The Supreme Court heard an oral argument from a Georgia student on Tuesday who was prohibited from distributing religious literature and talking about his beliefs on the campus of his public university. Student Chike Uzuegbunam argued that the university’s policy violated the First Amendment, but shortly after the lawsuit was filed, the university changed its policy to allow students to speak anywhere on campus without permission.Questions before the court on Tuesday Uzuegbunam v Preskivsky Is it because Uzuegbunam is only seeking symbolic damages, whether the lawsuit can continue, or whether the case is controversial-that is, it is no longer an on-site dispute. In the debate that lasted just over 90 minutes, the justices posed tricky questions to both sides, which made it difficult to predict how they would eventually rule.

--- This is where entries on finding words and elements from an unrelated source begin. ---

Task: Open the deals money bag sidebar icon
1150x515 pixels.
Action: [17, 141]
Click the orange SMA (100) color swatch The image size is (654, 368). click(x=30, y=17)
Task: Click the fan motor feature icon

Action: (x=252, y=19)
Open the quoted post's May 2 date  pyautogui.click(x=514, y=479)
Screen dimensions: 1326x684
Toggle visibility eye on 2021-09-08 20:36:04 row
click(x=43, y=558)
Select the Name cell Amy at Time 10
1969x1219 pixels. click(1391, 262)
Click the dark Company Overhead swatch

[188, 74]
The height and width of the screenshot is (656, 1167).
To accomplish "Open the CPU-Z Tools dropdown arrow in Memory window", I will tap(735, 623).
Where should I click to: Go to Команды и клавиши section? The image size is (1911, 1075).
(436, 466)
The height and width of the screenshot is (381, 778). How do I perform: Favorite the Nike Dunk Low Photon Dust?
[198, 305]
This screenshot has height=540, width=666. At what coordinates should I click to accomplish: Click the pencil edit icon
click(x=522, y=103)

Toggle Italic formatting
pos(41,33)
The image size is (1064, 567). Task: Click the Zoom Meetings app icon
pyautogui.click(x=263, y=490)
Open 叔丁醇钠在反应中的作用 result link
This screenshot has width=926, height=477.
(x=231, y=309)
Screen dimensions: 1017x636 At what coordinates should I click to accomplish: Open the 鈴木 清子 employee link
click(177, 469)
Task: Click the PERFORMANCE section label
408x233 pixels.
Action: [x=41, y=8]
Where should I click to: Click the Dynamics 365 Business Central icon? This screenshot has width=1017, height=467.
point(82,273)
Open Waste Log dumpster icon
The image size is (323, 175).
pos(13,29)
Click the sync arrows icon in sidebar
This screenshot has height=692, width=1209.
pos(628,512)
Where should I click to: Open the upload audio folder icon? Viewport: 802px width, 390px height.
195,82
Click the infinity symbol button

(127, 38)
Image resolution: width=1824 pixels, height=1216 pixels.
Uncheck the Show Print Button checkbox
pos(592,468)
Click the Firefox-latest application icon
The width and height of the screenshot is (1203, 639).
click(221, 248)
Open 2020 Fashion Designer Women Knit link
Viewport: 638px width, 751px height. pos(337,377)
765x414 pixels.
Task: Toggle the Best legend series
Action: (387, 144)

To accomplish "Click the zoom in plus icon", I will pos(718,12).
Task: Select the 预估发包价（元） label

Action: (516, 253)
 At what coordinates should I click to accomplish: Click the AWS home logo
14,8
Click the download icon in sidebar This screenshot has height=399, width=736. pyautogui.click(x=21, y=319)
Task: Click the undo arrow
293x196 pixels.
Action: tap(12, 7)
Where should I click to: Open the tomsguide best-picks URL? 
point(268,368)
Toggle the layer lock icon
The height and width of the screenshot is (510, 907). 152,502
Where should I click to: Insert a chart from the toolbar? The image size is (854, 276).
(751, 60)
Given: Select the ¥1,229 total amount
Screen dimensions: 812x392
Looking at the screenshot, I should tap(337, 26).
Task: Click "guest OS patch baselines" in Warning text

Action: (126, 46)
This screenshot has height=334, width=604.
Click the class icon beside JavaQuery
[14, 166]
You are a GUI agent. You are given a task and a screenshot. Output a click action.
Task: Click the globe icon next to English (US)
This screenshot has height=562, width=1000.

The lawsuit began after the evangelical Christian Uzuegbunam distributed religious literature outside the campus library of Gwinnett College, a public university in the suburbs of Atlanta. A campus police officer told Uzuegbunam that he could distribute literary works only if he had booked one of the two designated areas in advance. However, when Uzuegbunam later booked one of the areas to give lectures and share literary works, another police officer told them that he had violated the university’s ban on “disorderly behavior” because his speech disturbed others.
After the university changed its policy, the Federal District Court dismissed Uzuegbunam’s lawsuit, and Uzuegbunam (and another student, Joseph Bradford, who participated in the lawsuit) also graduated. Although Uzuegbunam had requested symbolic damages, that is, symbolic damages, such as one dollar, in addition to his order to prohibit the university from implementing its now abolished policy, the court also held that the nominal damages were not sufficient to allow Uzuegbunam’s case. carry on. After the U.S. Court of Appeals for the Eleventh Circuit upheld the ruling, Uzuegbunam went to the Supreme Court, which agreed to an assessment last summer.
Lawyer Kristen Wagoner (Kristen Wagoner), representing the students, told the justice that when university officials prevented Uzugbunan and Bradford from sharing their beliefs, they caused “specific harm” and, for this, a nominal loss Can provide remedies. Wagner said that these damages, regardless of the label, put the money in the student’s pocket, so they meet the constitutional requirement that the federal courts are limited to resolving active disputes involving actual interests.
Despite Waggoner’s claims, the judges spent a lot of time trying to determine for themselves what role nominal damages actually play in litigation. Chief Justice John Roberts was the first to raise this issue. She told Wagner that, in fact, the only relief she and her client sought was “a statement that you were right,” and the nominal loss was $1. Symbol of this defense.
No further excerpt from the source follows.